Belgian alternative rock band

Dead Man Ray is a Belgian alternative rock band formed in 1996, originating from Berchem near Antwerp. Among its members are Daan Stuyven, Rudy Trouvé (dEUS and others), Elko Blijweert, Wouter Van Belle, and Herman Houbrechts, who was later replaced by drummer Karel De Backer. Their debut Berchem was released in 1998, including the singles "Chemical" and "Beegee". In 1999 Dead Man Ray wrote partly a new soundtrack for the movie At the Drop of A Head (alias "Café zonder bier" i.e. A Pub With No Beer, 1962), starring singer-songwriter Bobbejaan Schoepen. They did a sell out tour with this movie in Belgium and the Netherlands. The second album, Trap, was released in 2000 and contains some songs of this project. The album Cago was recorded in 2002 in Chicago and produced by Steve Albini.

After Cago and the accompanying live tour, the band went on a long hiatus.

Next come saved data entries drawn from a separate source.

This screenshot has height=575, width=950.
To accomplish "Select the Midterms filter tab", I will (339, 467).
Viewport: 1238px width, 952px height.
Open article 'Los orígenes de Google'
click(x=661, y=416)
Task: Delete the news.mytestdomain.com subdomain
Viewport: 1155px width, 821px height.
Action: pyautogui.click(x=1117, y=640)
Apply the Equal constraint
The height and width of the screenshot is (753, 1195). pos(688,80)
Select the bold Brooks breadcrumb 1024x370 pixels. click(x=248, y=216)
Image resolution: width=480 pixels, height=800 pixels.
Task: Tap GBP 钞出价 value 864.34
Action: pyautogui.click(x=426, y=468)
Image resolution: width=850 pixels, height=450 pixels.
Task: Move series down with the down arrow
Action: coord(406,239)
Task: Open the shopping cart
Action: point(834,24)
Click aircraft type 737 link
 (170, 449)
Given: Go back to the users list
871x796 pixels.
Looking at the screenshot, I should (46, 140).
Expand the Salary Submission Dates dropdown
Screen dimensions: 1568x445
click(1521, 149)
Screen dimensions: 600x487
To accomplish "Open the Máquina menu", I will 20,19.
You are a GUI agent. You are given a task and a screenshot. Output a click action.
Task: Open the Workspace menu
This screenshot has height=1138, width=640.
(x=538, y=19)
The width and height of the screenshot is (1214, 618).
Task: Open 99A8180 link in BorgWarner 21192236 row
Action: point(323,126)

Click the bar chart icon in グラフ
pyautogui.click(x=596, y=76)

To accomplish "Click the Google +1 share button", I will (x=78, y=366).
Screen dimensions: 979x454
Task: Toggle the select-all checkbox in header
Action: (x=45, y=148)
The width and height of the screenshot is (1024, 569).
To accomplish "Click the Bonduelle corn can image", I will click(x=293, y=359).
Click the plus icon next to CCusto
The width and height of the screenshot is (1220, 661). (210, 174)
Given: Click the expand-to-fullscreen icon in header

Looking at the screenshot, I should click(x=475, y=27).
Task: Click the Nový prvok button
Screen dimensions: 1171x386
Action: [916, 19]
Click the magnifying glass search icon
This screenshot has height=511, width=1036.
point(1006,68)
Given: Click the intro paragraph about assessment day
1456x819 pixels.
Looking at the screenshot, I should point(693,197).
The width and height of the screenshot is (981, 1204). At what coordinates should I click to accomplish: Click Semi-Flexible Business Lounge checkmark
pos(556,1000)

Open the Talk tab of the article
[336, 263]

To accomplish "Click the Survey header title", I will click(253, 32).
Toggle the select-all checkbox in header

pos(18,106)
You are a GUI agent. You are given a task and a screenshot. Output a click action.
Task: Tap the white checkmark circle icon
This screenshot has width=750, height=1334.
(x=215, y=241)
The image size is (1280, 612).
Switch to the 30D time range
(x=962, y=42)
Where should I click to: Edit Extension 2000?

Daan Stuyven produced a number of albums under his own name, Rudy Trouvé recorded with his own sextet/septet and wrote music for theatre plays, Elko Blijweert and Karel De Backer performed in a number of bands while Wouter Van Belle returned to his work as a record producer.

This hiatus lasted about 16 years, when in december 2018 the band announced a new EP Een, and a full album Over in 2019, followed by a live tour in Belgium.

==Discography==
===Studio albums===
- Berchem (1998)
- Trap (2000)
- Berchem Trap (2000)
- Marginal (2001)
- Cago (2002)
- Een (2018)
- Over (2019)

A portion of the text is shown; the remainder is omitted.